There is little doubt that this is one of my favorites in the GMS, and back in 86, I was loving it and heady with the complementary release of TSR’s Oriental Adventures [another side note, Hasbro acquired Wizards of the Coast in 1999, after Wizards acquired TSR in 1997… so basically all my memories of youth are now owned by Hasbro]
In those years it seemed the various intrigues of the Orient had opened to the West, and I sat strategizing and moving samurai, ninja, and ronin at my friend Mark’s picnic table like a shogun of old. This game makes great use of feudal Japan as a setting for epic combat, each player controlling one of five powers that via of dominance.
The powers share the same five units, those being Daimyo, Samurai Bowman, Ashigaru Gunners, Samurai Swordsman, and Ashigaru Spearman. These forces can take on provincial combat alone or inside an army, which is always represented by a banner and a daimyo. Three such armies per power roam the battle board, and to lose one in combat is devastating to a player’s hope for victory.
Koku money chips are used to purchase new units as well as hiring Ronin swordsman as well as Ninja assassins in a blind bidding system at the beginning of each turn. I enjoy this aspect, and although the Ninja’s ability to temporarily incapacitate an army for a round by murdering the daimyo is cool, my favorite part are the ronin who can sway a battle as a fantastic first line of defense or offense just as they did in reality. Castle and fortress production also allow players to heavily defend provinces and protect set shipping lanes where troops can move about from island to island.
Still, I’ve always found that the most entertaining aspect of Ikusa is the dealing of player to player alliance. In the game you can afford to trust no one, and yet you must do so as you are forced to leave back-doors undefended, and alliances struck to allow your armies to move against other powers while your home provinces are scantily defended. This makes for a constant level of stress among players, each watching the other while a careful tally of player provinces controlled sways the game; each participant trying to keep everyone else from getting the required numbers to win. It becomes a game of checks and balances, and yet at some point the scale is tipped and all must bow to the new shogun and his dominance.

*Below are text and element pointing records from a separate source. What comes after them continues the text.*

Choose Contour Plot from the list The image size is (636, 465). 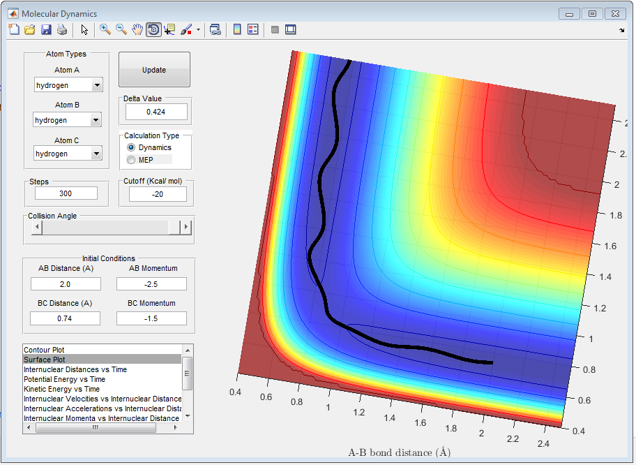(x=44, y=349)
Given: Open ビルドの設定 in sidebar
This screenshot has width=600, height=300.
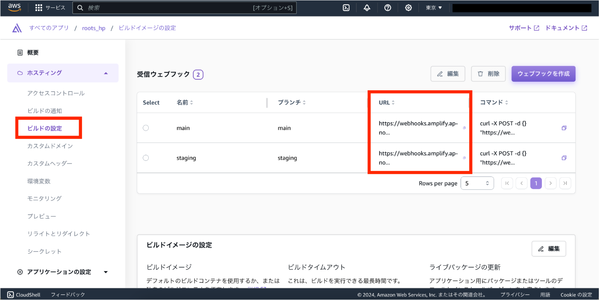Looking at the screenshot, I should 45,128.
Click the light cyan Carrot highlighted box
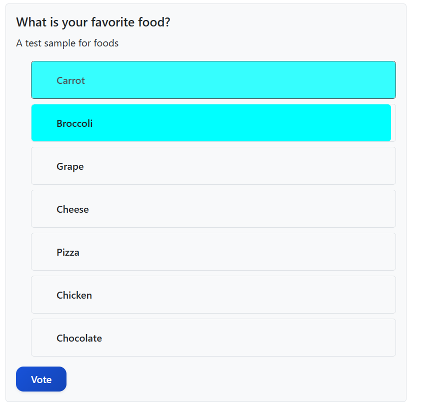 250,80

Truly, it’s a fantastic game, and that’s the reason it’s been around so long and still maintains viability. As for the newest version, I’d say it carries much the same properties as its predecessors, with beautifully updated art by Steve Argyle and Gonzalo Flores. A single knock on this version is the change from hard plastic play pieces to soft plastic, some of the bases becoming warped in packaging. Still, I’d give Ikusa four stars out of five and highly recommend picking it up for anyone who loves strategic warfare games.
As always, best to you and good gaming!